Among many one-man exhibitions was one at the Wildenstein Gallery, London in 1958; the following year he exhibited at the same gallery in a show of Some contemporary British painters, who included Bridget Riley, Allan Gwynne-Jones, John Capnall, and Clifford Hall (q.v.).
Malta became the subject of many paintings, which were regularly exhibited
over the years at a gallery on the island.. A 1999 exhibition, 'Views of Venice, Florence and Malta' at the Hahn Gallery in London, included two watercolour views of the ancient town of Medina in Malta. In the first, the pale stone walls appear almost cubist in the intense light; in the second, set at sunset, the empurpled town and surrounding countryside are described in miniature under a dominating orange, blue and mauve sky. Strong, subtle colour and an assiduous awareness of innate structure have always been Berrisford's hallmarks.

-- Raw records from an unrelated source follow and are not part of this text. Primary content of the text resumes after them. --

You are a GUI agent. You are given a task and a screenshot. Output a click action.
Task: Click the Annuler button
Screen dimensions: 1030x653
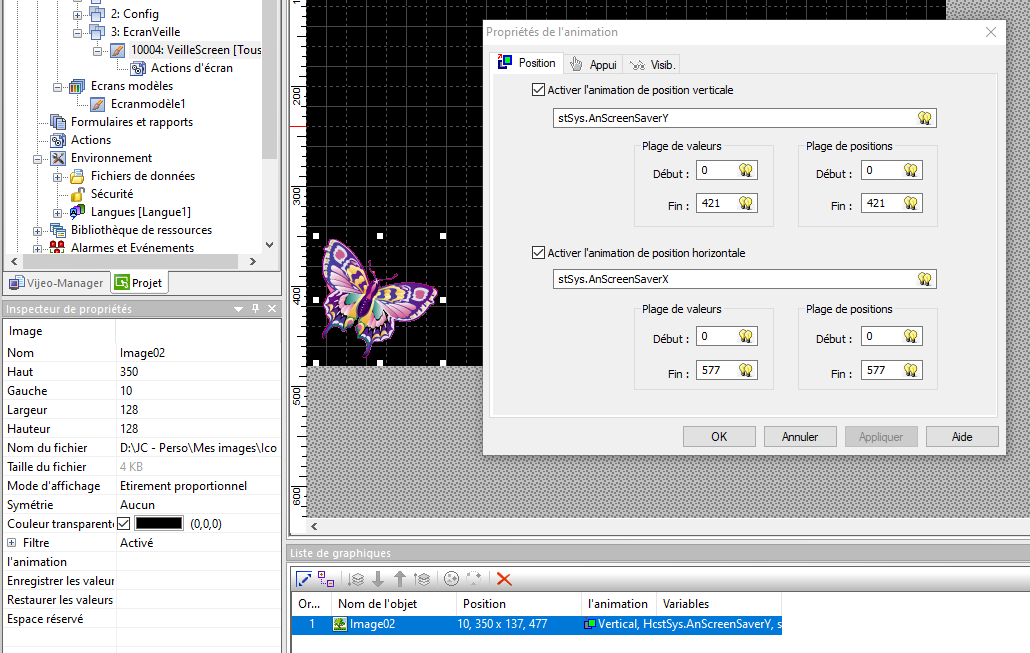[x=799, y=437]
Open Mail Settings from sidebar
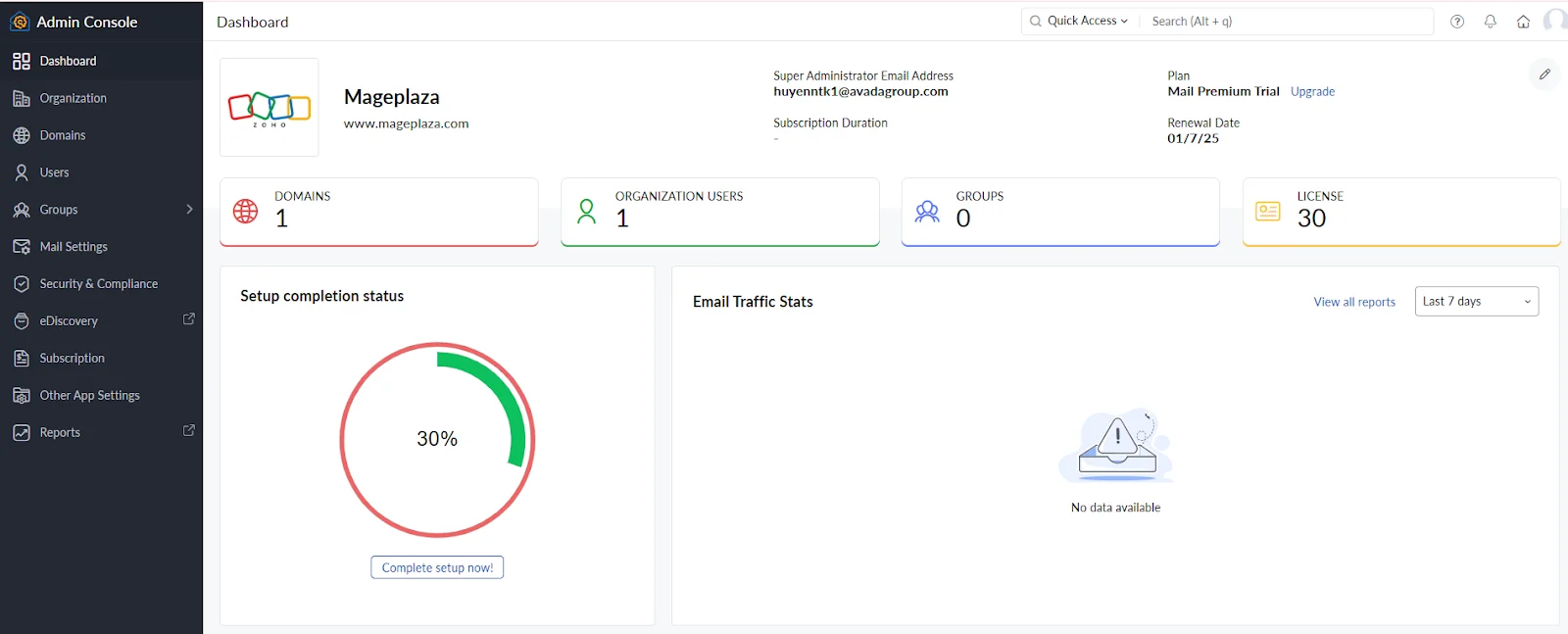 click(74, 247)
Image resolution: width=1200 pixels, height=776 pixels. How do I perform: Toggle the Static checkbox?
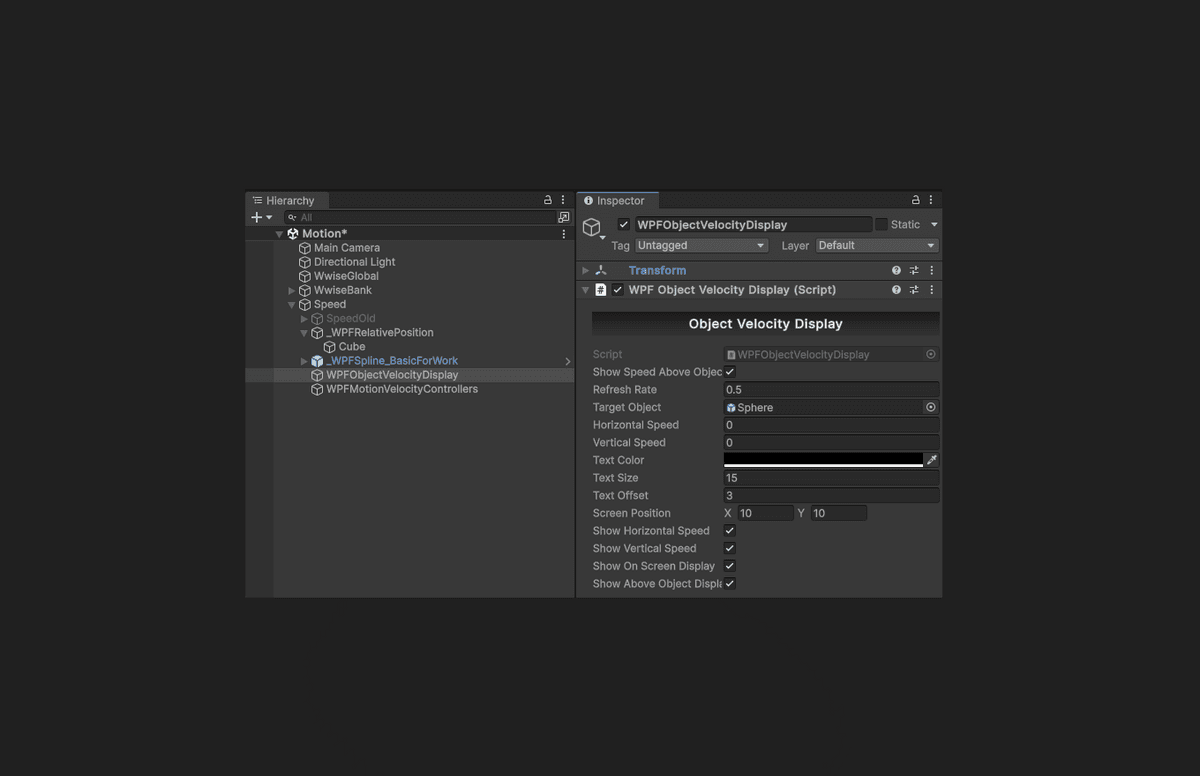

A long essay by Berrisford, 'Art Education - A Mindless Activity No Longer' (published in the journal, Studies in Design Education Craft &Technology in 1973) articulates his thoughtful and practically-based ruminations on the need for a radical rethinking of art education for young schoolchildren. He writes: 'I need hardly say that I am not arguing for formal lessons in art history or appreciation. Indeed, it is partly because so many present day art teachers have suffered in their own education dull, lifeless art theory lecturing, (seemingly irrelevant to 'doing' or even living) that the present situation has arisen.'
One of his solutions for engaging with children's imaginations is to display, as far as possible, original works of art in school foyers and corridors. For example, 'A painting of a monstrous tree form similar to those created by Graham Sutherland could be exhibited along with stimulating photographs of relevant natural forms; postcards or reproductions of art in a similar vein, (though not necessarily the same medium), and actual pieces of twisted or gnarled wood, together with the bones of animals.' He encourages the matching of audio and visual presentation, such as the 'music of Gabrieli' along with 'Slides of interior architecture and mosaics, San Marco, Venice'; and 'Warlike music, eg, Holst... Schoenberg... [and] Vaughan Williams 5th Symphony' along with 'Examples of relatively straight-forward war art, past and present. Introduce Picasso's 'Guernica', 'Weeping Woman', and similar work. Also, perhaps, posters like 'Women of Britain want war', 'Kitchener needs You'.'
One of his conclusions reads: 'It is almost impossible to start art appreciation too soon, so long as it is done in a sensible way. While it is true that art teaching with very young children is a matter of providing a well organised environment within which a sympathetic teacher can encourage children to joyfully experiment in the media of art and, at the same time, come to terms with life and living, surely some informed contact with art past and present can be included. Display is the best way.'
Many of Berrisford's then seemingly daring suggestions regarding art appreciation for the young have now become routinely part of the way art is taught in many British schools. His deeply felt way of thinking was in tune with, and may have partly inspired, some progressive art educational ideas at the time.